Often, people behave in the same way, engaging in a single activity in unison with everyone else in their group. When individuals are in a team, a choir, a committee, or part of any other collective noun, that noun is singular and is paired with singular pronouns and singular verbs. As you read the examples that follow, notice that each individual who is part of the collective noun is doing the same action at the same time as others who are part of that collective noun.
- Every morning, the herd follows its leader to the watering hole for a drink.
- Today, Ms. Kennedy’s class takes its SOL test.
- The committee agrees that people are misusing their cell phones, so its verdict is that phones must not be used during working hours.
→ Herd is a singular collective noun. Follows is a singular verb, and the word its is a singular pronoun. All the animals in the herd arrive at the watering hole at the same time.
→ Class is a singular collective noun. Takes is a singular verb, and the word its is a singular pronoun. All the students in Ms. Kennedy’s class are taking the same test at the same time.
→ Committee is a singular collective noun. Agrees is a singular verb, and the word its is a singular pronoun. All the members of the committee are thinking alike.
Now imagine three teenagers in the living room. Are they all doing the same thing at once? Not likely! One is watching TV intently. Another is reading a book and listening to music. The third has one eye on the TV and the other on his computer. There is a single group of teenagers, but the members of the group are doing different things.

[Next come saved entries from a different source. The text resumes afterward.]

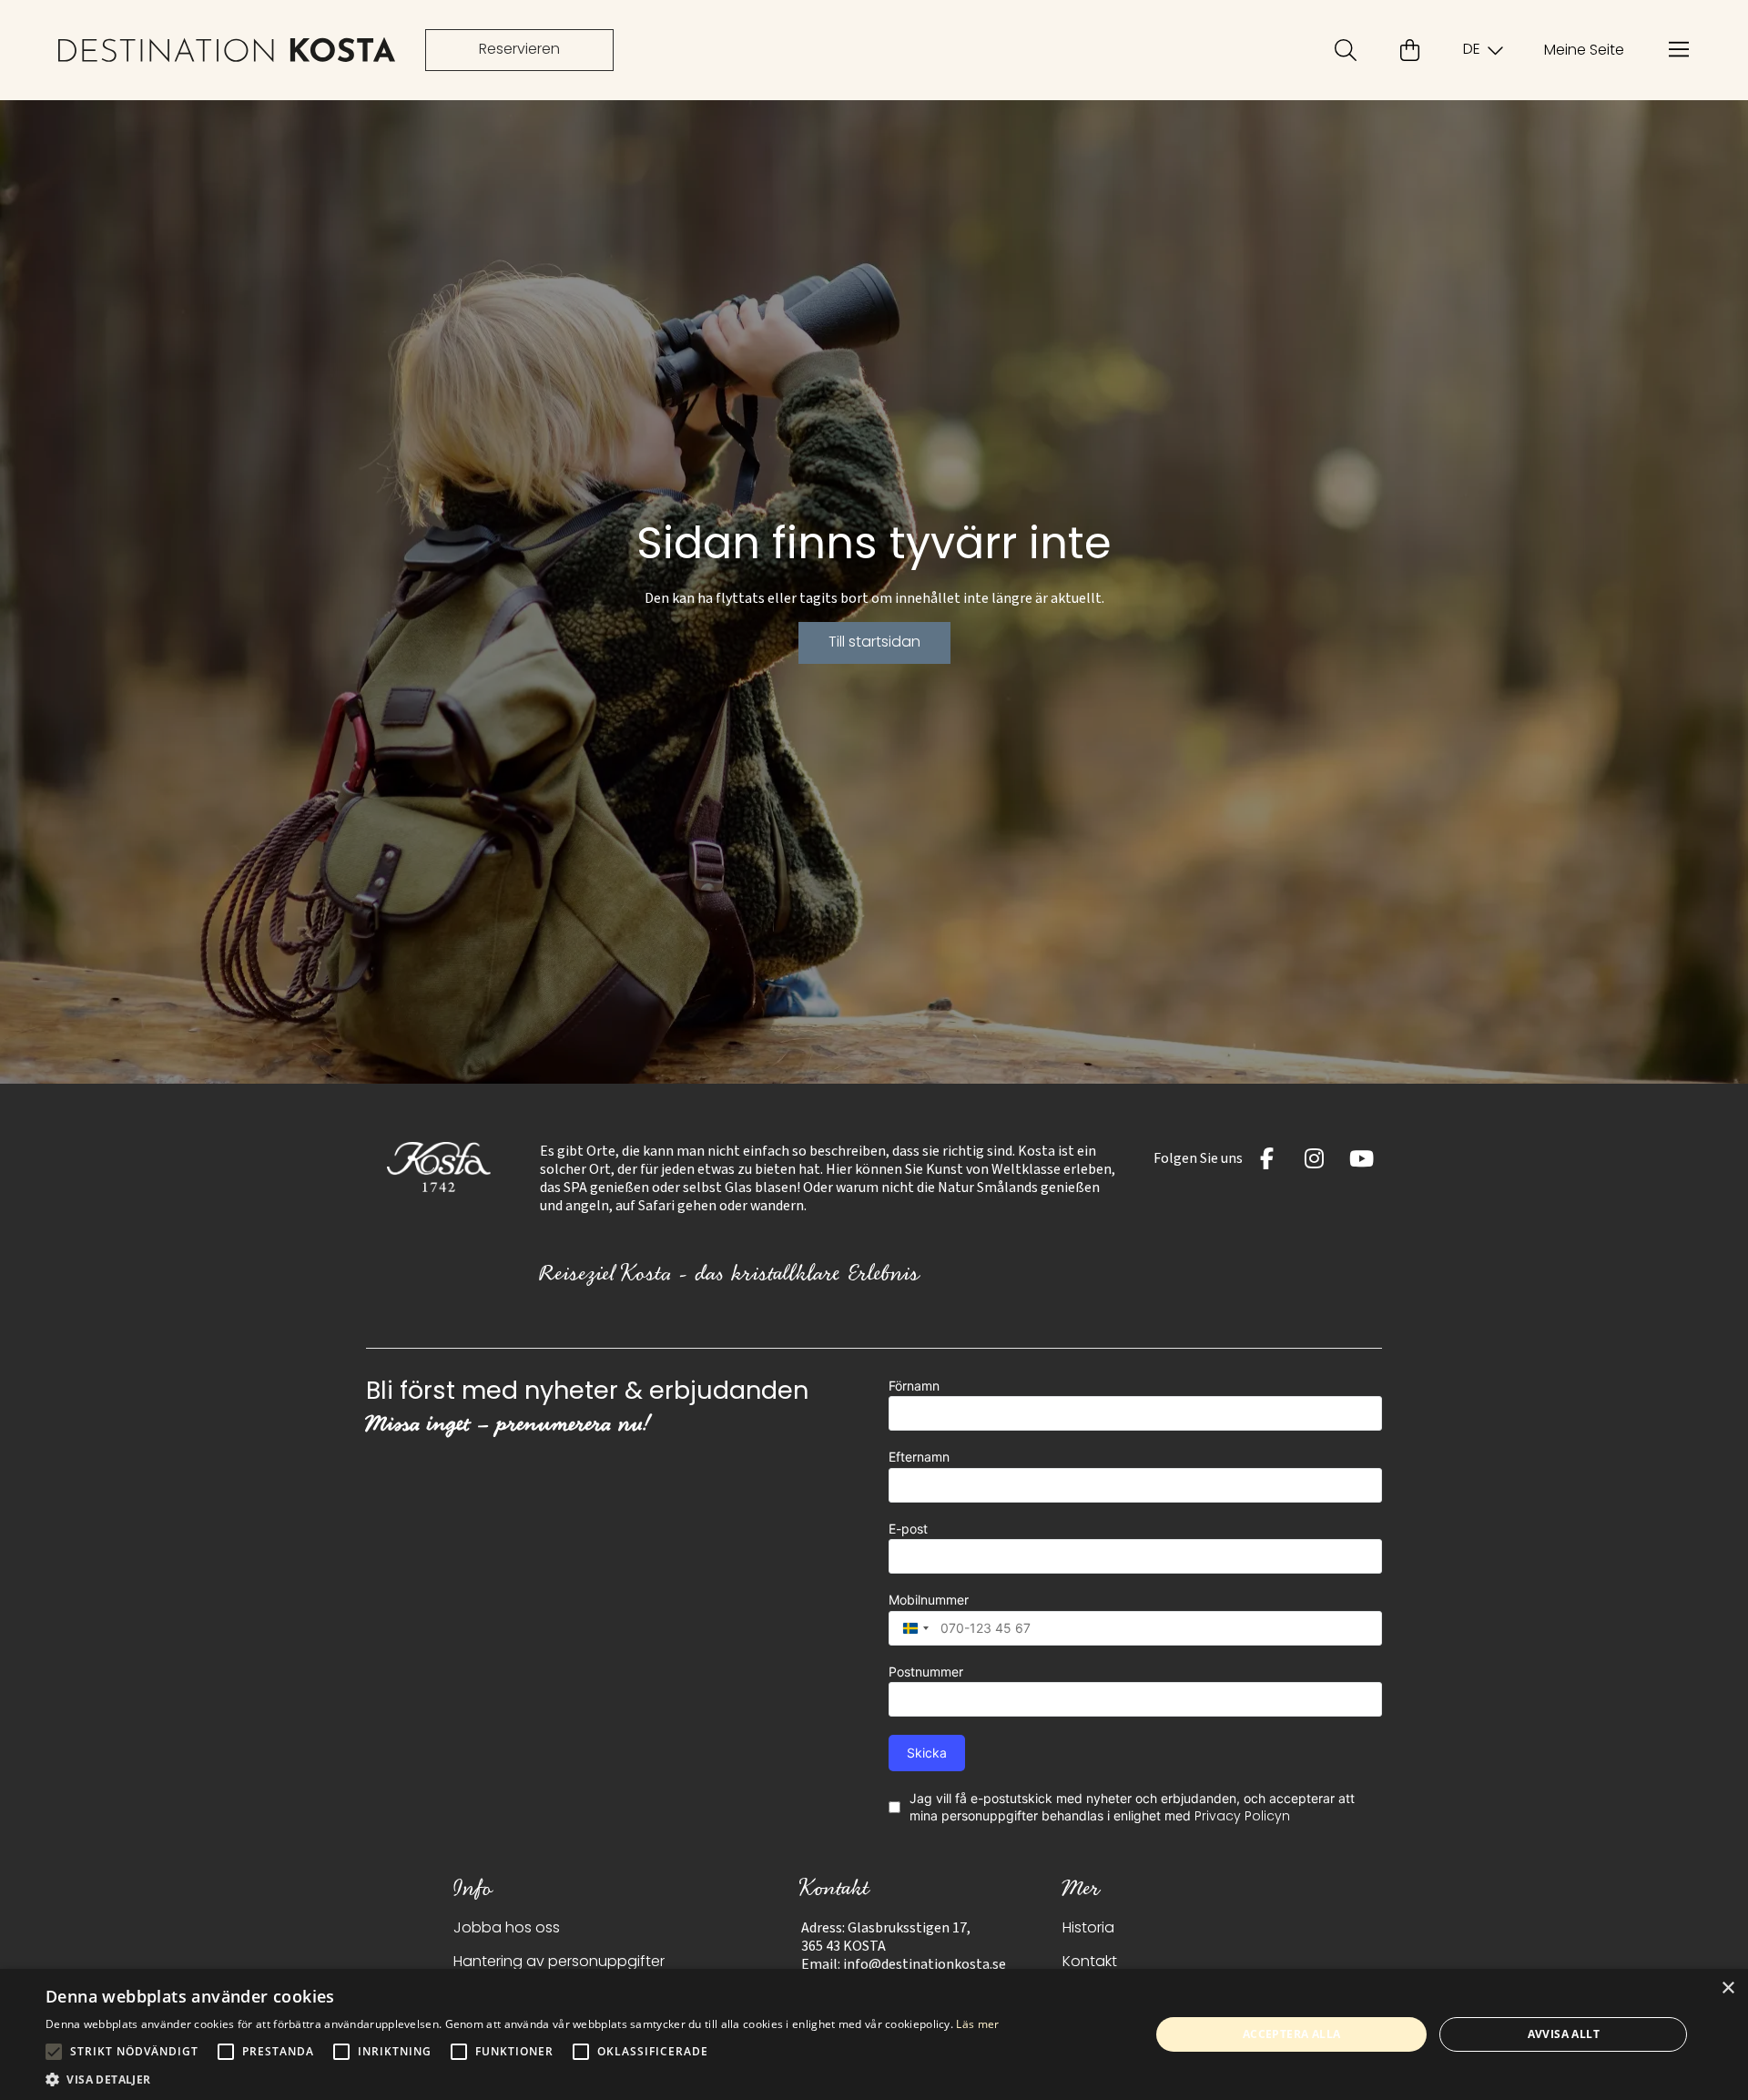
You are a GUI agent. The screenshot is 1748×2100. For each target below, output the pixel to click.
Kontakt (1089, 1962)
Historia (1088, 1929)
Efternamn (919, 1456)
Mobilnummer (929, 1599)
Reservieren (519, 50)
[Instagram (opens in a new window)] (1314, 1158)
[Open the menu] (1679, 50)
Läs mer (977, 2024)
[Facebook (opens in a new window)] (1267, 1158)
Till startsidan (874, 643)
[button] (523, 2078)
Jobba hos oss (506, 1929)
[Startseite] (227, 50)
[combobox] (911, 1628)
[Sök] (1346, 50)
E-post (908, 1528)
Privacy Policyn (1242, 1817)
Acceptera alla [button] (1292, 2034)
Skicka (927, 1752)
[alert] (874, 2034)
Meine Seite (1584, 51)
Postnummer (926, 1671)
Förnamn (914, 1385)
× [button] (1727, 1988)
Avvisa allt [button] (1564, 2034)
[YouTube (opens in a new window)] (1362, 1158)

Members of collective nouns can act the same way, as individuals doing their own thing. When members of a collective noun act as individuals, that collective noun is plural and must be paired with plural pronouns and plural verbs. As you read the following examples, you’ll notice that members of the collective noun are not functioning in unison.
- After eight hours sitting in the stuffy courtroom, the jury stretch, look at their watches, and head to their cars for the commute home.
→ Jury is a plural collective noun in this instance. Stretch, look, and head are plural verbs, and their is a plural pronoun. The members of the jury are stretching and looking at their individual watches before they head to different cars to go to their own homes.
- After taking a test, the class start their papers on Shakespeare’s sonnets.
→ Class is a plural collective noun in this instance. Start is a plural verb, and their is a plural pronoun. Although the students are in the same class, they are beginning their own papers on different sonnets written by Shakespeare.
What happens if you can’t decide whether a collective noun is singular or plural?
You can use different words to compose your sentence to be sure there is no agreement error. For example, you can insert the word “members” after a collective noun or use a different word such as “players” instead of “team” or “zebras” instead of “herd” or “students” instead of “class.” Reread what you have written to be sure it sounds natural, and give yourself some time to practice. Soon enough you’ll be able to use plural verbs without worrying whether you have made mistakes.